Officials have promised the Malaysian public that the deal will bring more than 100,000 jobs. Singapore’s minister of state for trade and industry, Alvin Tan, told Parliament in October that the special economic zone “allows both sides to build on each other’s complementary strengths to better compete for global investments together.”

Since the Covid-19 pandemic, more and more global companies have moved their Asian headquarters to Singapore, driving up the cost of everything from food to rent. Many of them want to expand but cannot afford to within Singapore. Malaysia’s proximity, cheap land and resources, and weaker currency make it attractive.

For now, most of the investments in the special economic zone have been in data centers, which do not tend to employ many people and require huge amounts of electricity and water for cooling.

One day in September at the construction site for Bridge Data Centers, South Asian workers in vests and hard hats were being ferried by pickup trucks to work from their corrugated tin dorms. Their employer was China State Construction Engineering, a Chinese state-owned company. ByteDance will be the facility’s anchor tenant.

A 15-minute drive away, another dusty construction site looked out of place surrounded by palm trees.
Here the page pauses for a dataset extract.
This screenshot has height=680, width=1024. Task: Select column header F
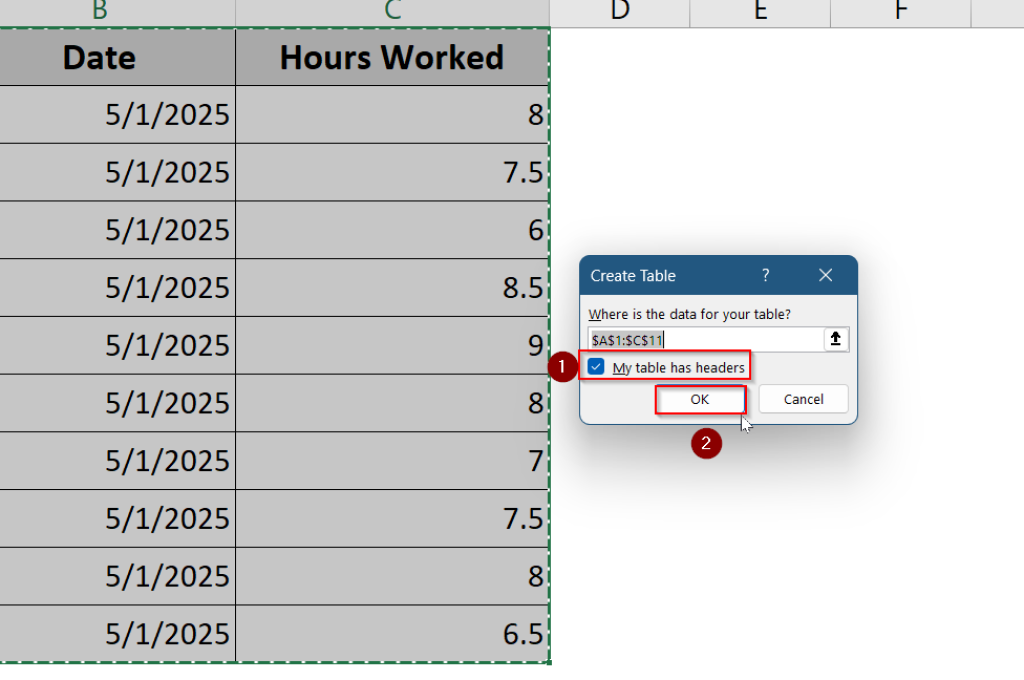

It’s the location of a large Nvidia data center that is part of a $4.3 billion partnership with YTL Power International, an energy subsidiary of one of Malaysia’s biggest conglomerates. Workers driving heavy trucks deep into a palm plantation used a different road — sturdier so it could bear the weight.

Many of the targets for the special economic zone are focused on improving the flow of people on the border between Singapore and Johor, so that companies and workers in Singapore have a cheaper option to live and operate.

Each day, hundreds of thousands of workers on motorbikes cram side by side for hours to cross the border from Malaysia to Singapore. It is one of the world’s busiest crossings. The new special economic zone will make it easier, with QR codes replacing passports. A $2 billion high-speed rail link is scheduled to start running in 2027.

Malaysia intends to expand the trade area to include investments into other sectors like manufacturing, health care and logistics. Money that has come in is already helping to lift the economy in the short term, said Euben Paracuelles, chief ASEAN economist at Nomura, the Japanese bank. Pledges made by American tech companies over the past year alone account for 5.5 percent of Malaysia’s gross domestic product, by his calculation.

Global tariffs levied by a new Trump administration could make things more difficult for Malaysia. But some of Malaysia’s neighbors are more vulnerable to attacks by Mr. Trump because of the nature of the foreign investment they have taken in.

“You could argue countries like Vietnam are at risk of being slapped with China-type tariffs because they are quite clearly just channeling Chinese exports to the U.S.,” Mr. Paracuelles said.

Malaysia, instead, has attracted large investments for long-term projects from both the United States and China.

“In Malaysia’s case, because it is both U.S. and Chinese companies that are investing, it might make Trump more cautious,” Mr. Paracuelles said.

Like their counterparts around the world, Malaysian officials are just beginning to digest the re-election of Mr. Trump. Some have started to float another idea: that Malaysia diversify beyond China and the United States.

“The world may enter into a situation where there may be a U.S. supply chain and a China supply chain,” said Chin Tong Liew, Malaysia’s deputy minister of investment, trade and industry. “Then the rest is up for grabs. There will be a middle ground, and the more resilient our supply chain is the better.”